Si vous dépassez Port-Miou et Cassis, vous ne pouvez qu’effectuer un stop à La Ciotat. Les mordus d’escalade n’ont pas attendu la rédaction de ces lignes pour se frotter au Cap Canaile avec le point culminant des Falaises Soubeyranes situé à 394 mètres, un record pour une falaise maritime française. On peut donc prendre beaucoup de hauteur mais aussi rester sur les flots et découvrir les calanques (Saint-Pierre, Grande Calanque, Isserot, Seynerolles) de l’Île Verte ainsi que les anses à proximité du Parc du Muguel. En bateau, La Ciotat ouvre le bal avant Bandol, les Embiez et toute la rade de Toulon.

La Ciotat

La Ciotat, berceau du cinéma… et de la pétanque !

La Ciotat mérite les projecteurs avec un clin d’œil obligatoire pour le septième art étant donné qu’il s’agit de la ville d’origine des frères Louis et Auguste Lumière, les inventeurs du cinéma. La ville a le regard tourné vers un bien bel équilibre entre nautisme et écologie puisque l’idée est que le Port-Vieux devienne un espace réservé aux piétons. Cela s’inscrit dans l’ambition générale de mettre en avant une zone à la fois moderne et attractive.

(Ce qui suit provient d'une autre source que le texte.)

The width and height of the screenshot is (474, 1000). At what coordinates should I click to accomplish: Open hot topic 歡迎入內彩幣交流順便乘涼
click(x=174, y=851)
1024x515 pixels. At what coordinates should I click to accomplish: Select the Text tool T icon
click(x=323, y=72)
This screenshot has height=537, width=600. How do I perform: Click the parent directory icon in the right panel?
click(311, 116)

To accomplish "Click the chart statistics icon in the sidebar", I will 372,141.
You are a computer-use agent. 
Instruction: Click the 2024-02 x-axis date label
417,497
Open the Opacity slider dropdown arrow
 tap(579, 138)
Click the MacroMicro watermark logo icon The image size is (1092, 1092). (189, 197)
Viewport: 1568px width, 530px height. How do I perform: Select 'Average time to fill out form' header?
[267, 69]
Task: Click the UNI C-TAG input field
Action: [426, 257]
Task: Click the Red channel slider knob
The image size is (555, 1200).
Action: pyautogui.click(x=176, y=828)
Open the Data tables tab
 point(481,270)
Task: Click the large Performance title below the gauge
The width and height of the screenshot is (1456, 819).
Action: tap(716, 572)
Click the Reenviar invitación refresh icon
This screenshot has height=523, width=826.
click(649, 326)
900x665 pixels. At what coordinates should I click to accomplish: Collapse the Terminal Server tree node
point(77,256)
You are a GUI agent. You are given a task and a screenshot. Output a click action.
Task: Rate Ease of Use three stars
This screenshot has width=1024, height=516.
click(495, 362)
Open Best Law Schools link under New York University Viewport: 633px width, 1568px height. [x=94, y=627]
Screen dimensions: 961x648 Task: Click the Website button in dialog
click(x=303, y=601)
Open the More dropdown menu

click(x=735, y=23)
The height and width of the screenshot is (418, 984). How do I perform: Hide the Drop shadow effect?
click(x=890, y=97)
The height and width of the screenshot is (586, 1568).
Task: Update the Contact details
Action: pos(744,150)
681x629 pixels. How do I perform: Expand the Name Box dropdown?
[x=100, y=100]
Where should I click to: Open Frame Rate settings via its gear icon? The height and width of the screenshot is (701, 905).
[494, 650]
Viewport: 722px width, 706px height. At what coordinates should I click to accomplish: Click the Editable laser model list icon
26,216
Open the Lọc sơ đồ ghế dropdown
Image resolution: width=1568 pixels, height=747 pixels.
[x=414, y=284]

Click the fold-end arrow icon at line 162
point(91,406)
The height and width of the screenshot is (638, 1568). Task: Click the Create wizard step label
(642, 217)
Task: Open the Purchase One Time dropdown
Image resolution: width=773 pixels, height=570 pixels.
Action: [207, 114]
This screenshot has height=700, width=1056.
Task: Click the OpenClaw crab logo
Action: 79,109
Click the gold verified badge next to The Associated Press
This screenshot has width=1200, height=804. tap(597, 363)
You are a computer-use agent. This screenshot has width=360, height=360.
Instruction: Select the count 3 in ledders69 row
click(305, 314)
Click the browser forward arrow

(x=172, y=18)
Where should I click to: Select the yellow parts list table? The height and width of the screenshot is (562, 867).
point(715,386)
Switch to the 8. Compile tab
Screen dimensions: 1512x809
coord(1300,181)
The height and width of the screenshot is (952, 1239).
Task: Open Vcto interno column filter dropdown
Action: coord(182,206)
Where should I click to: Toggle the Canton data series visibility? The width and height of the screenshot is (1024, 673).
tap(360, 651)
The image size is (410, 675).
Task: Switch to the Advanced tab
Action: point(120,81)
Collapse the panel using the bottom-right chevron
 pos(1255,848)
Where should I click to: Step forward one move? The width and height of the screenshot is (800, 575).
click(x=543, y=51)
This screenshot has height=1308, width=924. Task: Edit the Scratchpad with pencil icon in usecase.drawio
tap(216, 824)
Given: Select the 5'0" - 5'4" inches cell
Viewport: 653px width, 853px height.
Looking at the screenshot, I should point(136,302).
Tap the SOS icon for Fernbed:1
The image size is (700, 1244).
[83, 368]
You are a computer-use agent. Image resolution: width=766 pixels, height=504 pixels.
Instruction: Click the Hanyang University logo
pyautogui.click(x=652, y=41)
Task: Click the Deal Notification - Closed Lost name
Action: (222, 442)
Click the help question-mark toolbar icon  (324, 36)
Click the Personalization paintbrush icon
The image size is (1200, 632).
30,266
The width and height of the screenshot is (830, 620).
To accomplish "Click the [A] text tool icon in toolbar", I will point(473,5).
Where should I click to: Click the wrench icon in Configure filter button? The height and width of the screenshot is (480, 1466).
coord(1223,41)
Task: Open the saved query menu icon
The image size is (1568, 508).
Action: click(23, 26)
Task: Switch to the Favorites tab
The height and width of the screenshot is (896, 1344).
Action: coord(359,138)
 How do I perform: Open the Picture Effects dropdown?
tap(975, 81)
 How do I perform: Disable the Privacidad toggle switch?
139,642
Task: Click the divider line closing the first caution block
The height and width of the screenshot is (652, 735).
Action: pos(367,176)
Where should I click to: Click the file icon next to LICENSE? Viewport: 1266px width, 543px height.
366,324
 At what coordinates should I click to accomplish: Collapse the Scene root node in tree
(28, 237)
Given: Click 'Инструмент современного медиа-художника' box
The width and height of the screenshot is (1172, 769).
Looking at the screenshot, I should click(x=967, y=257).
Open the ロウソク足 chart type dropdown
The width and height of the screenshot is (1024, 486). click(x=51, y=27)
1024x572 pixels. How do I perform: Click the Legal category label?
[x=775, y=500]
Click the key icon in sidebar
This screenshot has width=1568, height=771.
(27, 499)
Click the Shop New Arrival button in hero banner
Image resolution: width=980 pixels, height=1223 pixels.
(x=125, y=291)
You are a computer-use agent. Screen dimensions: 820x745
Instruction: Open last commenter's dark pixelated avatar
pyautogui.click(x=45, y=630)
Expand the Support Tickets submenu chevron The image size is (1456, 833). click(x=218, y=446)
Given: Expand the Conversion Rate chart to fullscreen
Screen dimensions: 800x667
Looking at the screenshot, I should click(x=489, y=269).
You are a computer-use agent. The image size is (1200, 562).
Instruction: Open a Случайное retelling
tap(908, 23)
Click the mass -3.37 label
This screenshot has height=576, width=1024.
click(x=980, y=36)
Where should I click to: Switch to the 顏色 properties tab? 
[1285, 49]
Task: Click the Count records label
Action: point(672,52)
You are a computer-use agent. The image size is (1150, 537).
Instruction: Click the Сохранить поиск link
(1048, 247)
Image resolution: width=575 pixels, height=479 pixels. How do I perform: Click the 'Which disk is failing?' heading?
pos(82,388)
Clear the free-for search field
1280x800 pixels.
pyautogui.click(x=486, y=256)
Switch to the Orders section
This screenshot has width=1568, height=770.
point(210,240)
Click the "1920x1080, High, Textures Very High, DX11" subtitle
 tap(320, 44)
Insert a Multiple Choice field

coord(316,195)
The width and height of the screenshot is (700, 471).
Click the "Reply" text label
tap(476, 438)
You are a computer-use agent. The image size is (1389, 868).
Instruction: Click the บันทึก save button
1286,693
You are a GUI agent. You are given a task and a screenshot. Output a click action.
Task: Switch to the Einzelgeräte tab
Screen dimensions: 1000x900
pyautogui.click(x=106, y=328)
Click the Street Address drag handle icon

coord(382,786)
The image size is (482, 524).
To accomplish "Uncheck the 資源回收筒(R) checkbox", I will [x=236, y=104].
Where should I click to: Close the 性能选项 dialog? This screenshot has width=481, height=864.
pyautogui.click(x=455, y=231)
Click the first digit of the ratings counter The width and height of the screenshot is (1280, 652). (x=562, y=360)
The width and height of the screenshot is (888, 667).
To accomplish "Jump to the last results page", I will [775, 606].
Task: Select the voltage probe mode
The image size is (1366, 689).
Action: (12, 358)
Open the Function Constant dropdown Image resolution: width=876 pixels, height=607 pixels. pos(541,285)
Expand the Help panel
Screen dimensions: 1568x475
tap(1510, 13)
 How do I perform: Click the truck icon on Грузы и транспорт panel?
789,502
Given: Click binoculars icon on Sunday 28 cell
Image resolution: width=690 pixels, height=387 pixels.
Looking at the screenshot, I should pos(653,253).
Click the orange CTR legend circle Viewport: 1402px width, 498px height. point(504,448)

Ils sont déjà nombreux à faire la queue quand il faut monter au créneau et vanter les mérites du jardin botanique du Parc du Muguel, de la route des Crêtes, du mythique Éden Théâtre existant depuis 1889 (!) et du Musée Ciotaden. Il rend hommage au cinéma, aux chantiers navals (immanquables quand on observe La Ciotat depuis les hauteurs) et à la pétanque, le sport culte dans la région. Saviez-vous d’ailleurs que la pétanque telle que l’on la connaît aujourd’hui est vraiment née à La Ciotat en 1907 ? Un petit carreau avant d’aller déguster des fruits de mer ? Faites-vous plaisir !

On ne pouvait se résoudre à ne pas compléter nos présentations avec La Ciotat, la troisième partie du triptyque formé également par Marseille et Cassis. Un trois à la suite, dans un sens comme dans l’autre, est bien à faire et refaire. En voilà une ville dynamique qui reste en mémoire.